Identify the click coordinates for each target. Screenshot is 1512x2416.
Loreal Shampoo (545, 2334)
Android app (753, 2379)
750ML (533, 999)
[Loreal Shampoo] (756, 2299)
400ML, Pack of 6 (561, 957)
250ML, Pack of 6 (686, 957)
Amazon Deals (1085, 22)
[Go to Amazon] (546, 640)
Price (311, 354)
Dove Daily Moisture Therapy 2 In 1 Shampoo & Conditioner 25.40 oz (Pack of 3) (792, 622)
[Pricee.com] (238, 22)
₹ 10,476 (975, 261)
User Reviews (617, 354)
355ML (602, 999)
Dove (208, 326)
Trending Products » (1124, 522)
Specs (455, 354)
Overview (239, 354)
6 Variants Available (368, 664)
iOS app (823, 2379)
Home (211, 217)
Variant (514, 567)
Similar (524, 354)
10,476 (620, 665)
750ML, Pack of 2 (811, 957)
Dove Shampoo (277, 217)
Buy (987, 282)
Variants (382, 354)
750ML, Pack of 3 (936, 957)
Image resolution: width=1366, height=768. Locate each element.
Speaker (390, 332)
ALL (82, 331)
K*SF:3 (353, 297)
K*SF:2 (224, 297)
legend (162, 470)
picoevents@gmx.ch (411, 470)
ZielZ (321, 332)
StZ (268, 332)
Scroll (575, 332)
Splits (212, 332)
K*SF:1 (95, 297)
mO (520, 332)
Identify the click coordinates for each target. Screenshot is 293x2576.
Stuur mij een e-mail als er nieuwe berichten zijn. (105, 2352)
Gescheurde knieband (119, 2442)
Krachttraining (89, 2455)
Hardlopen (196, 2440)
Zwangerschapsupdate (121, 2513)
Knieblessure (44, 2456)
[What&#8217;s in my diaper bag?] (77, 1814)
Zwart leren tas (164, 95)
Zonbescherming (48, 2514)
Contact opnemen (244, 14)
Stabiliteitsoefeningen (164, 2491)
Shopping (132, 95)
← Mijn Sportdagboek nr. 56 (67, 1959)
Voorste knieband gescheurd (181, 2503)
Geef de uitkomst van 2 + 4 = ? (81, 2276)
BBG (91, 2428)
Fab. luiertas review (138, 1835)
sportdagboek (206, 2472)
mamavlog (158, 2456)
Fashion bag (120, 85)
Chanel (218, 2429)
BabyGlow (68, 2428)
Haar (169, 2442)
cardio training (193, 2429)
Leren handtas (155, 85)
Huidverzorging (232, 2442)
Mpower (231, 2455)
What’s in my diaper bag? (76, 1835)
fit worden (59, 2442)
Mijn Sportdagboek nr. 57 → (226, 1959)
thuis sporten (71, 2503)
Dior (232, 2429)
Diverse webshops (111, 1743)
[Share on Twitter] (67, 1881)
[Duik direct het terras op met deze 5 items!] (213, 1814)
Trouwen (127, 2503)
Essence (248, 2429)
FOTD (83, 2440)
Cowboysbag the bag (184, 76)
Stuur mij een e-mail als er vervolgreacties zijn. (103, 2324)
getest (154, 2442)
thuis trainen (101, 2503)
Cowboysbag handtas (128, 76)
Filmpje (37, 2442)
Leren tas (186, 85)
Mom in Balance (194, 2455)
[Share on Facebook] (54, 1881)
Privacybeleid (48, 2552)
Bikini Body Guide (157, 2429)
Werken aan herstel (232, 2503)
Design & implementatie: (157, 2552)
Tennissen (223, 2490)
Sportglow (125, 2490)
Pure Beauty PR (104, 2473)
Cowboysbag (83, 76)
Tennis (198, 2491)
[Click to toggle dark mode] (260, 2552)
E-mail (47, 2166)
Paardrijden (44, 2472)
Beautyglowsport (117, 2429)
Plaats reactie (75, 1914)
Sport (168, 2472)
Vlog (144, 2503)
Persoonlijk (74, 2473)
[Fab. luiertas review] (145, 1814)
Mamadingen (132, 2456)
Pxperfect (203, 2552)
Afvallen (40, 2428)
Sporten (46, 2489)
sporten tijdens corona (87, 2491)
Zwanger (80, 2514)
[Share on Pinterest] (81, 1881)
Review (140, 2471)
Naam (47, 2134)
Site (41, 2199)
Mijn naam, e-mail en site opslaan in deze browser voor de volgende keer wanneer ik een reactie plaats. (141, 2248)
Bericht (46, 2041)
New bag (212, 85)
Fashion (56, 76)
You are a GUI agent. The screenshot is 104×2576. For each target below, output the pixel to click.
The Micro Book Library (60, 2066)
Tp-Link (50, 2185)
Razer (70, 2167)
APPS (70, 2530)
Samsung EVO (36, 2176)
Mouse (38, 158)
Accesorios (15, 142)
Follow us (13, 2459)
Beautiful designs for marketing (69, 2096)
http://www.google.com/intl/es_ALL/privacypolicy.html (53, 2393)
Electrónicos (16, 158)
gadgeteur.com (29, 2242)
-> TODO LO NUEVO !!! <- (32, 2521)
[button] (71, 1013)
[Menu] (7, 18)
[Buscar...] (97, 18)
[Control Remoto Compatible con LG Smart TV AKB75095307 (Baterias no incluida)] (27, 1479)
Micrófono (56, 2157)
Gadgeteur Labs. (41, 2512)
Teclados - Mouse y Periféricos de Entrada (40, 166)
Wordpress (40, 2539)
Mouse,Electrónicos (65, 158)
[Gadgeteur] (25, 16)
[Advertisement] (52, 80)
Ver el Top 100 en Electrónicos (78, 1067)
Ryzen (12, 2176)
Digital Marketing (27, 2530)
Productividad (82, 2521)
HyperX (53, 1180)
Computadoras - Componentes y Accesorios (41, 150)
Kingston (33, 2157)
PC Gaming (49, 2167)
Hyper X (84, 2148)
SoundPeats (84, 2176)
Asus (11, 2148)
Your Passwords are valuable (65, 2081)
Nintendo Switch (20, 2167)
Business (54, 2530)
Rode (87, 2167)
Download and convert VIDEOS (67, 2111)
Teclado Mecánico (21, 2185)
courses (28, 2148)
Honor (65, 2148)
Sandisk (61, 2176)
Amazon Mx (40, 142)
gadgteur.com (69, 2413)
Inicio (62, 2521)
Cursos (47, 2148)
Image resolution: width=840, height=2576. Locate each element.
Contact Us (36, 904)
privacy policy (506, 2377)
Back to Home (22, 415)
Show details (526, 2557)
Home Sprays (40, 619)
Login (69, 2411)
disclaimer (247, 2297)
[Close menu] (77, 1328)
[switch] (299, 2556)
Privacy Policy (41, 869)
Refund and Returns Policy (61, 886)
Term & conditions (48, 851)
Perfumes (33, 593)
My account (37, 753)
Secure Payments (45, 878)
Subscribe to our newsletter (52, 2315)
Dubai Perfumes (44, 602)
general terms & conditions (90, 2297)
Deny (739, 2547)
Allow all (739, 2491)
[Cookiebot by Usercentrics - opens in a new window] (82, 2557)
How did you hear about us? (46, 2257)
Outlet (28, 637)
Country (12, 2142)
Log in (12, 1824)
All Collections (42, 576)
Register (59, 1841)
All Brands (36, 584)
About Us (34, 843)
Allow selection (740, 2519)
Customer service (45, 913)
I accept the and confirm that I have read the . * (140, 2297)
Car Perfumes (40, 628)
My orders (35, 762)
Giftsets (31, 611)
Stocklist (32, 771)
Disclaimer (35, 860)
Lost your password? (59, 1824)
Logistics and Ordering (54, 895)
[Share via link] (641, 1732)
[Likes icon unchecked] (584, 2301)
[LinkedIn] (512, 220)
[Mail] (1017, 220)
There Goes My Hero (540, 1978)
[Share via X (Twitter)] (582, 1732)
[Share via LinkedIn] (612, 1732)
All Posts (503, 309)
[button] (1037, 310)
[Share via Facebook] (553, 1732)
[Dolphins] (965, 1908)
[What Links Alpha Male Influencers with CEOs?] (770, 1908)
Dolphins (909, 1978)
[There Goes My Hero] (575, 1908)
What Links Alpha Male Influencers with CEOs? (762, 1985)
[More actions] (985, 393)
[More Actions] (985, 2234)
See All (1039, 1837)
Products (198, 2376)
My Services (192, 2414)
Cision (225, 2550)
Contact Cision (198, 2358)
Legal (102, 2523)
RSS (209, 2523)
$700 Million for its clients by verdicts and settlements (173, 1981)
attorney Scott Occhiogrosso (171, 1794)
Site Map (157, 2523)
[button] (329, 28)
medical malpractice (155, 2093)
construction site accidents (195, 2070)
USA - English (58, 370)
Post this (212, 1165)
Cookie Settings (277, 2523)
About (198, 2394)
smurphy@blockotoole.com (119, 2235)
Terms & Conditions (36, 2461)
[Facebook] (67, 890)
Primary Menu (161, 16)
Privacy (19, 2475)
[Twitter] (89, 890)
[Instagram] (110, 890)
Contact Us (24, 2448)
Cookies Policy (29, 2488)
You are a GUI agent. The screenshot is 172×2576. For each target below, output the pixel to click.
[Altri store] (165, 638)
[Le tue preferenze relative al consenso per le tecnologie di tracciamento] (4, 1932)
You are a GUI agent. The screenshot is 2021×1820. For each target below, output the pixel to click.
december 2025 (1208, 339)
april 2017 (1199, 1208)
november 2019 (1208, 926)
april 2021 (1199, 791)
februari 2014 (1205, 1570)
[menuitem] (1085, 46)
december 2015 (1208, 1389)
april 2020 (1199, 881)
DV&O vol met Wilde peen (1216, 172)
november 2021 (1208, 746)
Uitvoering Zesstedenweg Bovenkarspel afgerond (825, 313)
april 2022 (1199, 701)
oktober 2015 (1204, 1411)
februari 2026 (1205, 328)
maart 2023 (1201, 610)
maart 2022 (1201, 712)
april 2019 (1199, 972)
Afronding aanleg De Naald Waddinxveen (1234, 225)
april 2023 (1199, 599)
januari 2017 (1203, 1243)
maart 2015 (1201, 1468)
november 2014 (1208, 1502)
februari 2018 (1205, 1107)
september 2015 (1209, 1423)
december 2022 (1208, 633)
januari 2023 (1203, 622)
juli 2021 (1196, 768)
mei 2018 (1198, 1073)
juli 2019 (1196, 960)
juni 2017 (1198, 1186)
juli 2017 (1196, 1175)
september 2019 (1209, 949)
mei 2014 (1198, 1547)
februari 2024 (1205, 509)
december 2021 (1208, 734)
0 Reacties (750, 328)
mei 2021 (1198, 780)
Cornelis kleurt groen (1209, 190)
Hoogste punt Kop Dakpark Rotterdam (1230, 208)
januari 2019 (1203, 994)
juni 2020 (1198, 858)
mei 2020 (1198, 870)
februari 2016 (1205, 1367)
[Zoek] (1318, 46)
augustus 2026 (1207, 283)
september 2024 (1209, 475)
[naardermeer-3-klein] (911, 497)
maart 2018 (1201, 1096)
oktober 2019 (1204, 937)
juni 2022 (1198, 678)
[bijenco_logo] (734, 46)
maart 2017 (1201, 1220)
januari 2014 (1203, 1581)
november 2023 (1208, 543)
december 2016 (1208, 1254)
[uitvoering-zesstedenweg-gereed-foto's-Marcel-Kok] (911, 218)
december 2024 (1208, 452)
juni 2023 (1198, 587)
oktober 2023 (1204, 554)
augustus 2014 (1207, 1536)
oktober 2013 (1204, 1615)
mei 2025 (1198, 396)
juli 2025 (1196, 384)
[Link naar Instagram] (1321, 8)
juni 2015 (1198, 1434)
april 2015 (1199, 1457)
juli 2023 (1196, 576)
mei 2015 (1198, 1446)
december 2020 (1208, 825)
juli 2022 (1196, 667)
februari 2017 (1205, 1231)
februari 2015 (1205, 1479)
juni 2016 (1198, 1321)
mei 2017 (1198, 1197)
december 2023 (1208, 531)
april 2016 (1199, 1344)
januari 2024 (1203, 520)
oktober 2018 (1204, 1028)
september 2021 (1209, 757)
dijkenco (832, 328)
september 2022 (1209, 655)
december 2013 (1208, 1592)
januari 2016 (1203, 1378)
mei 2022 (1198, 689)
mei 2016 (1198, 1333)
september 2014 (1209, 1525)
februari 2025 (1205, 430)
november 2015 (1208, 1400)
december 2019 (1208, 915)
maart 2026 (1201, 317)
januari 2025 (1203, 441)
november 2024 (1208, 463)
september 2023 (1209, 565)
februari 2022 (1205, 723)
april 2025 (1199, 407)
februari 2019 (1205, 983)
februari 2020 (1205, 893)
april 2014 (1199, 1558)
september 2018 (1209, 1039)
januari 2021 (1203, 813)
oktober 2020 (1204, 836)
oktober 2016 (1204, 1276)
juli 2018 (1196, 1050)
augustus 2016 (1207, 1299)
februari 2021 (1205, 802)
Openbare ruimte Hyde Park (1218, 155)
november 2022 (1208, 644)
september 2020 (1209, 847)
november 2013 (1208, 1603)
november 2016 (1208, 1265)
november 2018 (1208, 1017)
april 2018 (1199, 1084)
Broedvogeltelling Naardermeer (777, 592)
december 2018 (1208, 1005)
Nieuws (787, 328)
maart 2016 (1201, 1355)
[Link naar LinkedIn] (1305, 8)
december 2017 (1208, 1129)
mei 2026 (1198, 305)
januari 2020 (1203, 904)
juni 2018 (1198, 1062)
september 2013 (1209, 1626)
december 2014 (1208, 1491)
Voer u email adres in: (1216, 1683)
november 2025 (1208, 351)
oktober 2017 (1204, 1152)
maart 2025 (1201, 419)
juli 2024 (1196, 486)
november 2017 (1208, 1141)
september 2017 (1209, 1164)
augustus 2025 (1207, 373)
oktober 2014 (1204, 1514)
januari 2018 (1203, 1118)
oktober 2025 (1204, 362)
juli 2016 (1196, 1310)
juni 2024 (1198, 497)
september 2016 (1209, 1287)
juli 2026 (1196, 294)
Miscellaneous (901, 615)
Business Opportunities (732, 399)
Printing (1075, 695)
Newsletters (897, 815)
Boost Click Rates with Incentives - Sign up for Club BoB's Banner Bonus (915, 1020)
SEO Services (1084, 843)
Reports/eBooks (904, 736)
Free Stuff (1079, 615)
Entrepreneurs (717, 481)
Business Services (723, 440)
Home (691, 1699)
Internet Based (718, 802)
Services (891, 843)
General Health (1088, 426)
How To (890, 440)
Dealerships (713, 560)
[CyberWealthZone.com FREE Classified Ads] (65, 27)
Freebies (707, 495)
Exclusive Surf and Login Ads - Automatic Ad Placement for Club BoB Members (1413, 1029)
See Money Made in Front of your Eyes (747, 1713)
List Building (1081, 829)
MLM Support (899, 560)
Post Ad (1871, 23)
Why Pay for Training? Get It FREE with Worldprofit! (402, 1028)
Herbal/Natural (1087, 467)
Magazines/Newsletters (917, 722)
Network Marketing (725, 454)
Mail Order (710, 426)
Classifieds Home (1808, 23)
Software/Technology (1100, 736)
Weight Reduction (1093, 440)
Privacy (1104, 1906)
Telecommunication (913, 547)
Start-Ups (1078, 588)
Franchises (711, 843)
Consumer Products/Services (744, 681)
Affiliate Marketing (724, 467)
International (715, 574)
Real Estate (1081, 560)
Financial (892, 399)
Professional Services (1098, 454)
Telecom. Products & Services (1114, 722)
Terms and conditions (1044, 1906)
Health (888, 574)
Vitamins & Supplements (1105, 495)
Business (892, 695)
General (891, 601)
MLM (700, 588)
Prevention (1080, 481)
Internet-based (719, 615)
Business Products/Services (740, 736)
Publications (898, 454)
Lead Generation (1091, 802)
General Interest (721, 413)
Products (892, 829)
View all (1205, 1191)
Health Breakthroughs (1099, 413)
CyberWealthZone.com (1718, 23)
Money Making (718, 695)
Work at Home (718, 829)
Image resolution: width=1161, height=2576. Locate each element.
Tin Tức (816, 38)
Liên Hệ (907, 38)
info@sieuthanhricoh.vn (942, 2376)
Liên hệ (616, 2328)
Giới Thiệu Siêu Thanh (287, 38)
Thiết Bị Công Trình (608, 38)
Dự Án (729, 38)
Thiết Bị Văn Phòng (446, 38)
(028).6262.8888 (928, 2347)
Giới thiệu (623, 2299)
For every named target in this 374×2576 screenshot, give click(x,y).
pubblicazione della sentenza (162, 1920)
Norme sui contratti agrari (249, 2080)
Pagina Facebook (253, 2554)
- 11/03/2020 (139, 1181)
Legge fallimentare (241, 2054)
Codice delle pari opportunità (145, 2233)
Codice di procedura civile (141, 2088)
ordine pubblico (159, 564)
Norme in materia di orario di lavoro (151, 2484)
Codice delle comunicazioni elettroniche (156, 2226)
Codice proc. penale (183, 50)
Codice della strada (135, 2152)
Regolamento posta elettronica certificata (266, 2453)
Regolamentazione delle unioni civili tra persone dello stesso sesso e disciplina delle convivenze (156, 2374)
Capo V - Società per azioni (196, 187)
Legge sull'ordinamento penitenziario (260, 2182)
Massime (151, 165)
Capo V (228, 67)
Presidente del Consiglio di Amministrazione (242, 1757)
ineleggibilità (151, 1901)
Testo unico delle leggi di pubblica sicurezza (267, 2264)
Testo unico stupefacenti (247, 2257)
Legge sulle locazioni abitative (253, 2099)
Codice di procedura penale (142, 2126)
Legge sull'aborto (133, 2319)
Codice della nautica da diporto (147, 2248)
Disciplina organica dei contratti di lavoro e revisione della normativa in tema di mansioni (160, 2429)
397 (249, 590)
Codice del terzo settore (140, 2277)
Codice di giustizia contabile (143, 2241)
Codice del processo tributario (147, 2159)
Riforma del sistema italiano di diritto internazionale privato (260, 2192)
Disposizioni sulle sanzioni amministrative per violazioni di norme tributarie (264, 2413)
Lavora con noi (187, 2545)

TASK BRIEF — In the entries above, the lines from the one bearing "[Duik direct het" up to and including the one bearing "Persoonlijk (74, 2473)" should be transcribed exactly; no other line is wanted.

RESULT OF THIS EXERCISE —
[Duik direct het terras op met deze 5 items!] (213, 1814)
Trouwen (127, 2503)
Essence (248, 2429)
FOTD (83, 2440)
Cowboysbag the bag (184, 76)
Stuur mij een e-mail als er vervolgreacties zijn. (103, 2324)
getest (154, 2442)
thuis trainen (101, 2503)
Cowboysbag handtas (128, 76)
Filmpje (37, 2442)
Leren tas (186, 85)
Mom in Balance (194, 2455)
[Share on Facebook] (54, 1881)
Privacybeleid (48, 2552)
Bikini Body Guide (157, 2429)
Werken aan herstel (232, 2503)
Design & implementatie: (157, 2552)
Tennissen (223, 2490)
Sportglow (125, 2490)
Pure Beauty PR (104, 2473)
Cowboysbag (83, 76)
Tennis (198, 2491)
[Click to toggle dark mode] (260, 2552)
E-mail (47, 2166)
Paardrijden (44, 2472)
Beautyglowsport (117, 2429)
Plaats reactie (75, 1914)
Sport (168, 2472)
Vlog (144, 2503)
Persoonlijk (74, 2473)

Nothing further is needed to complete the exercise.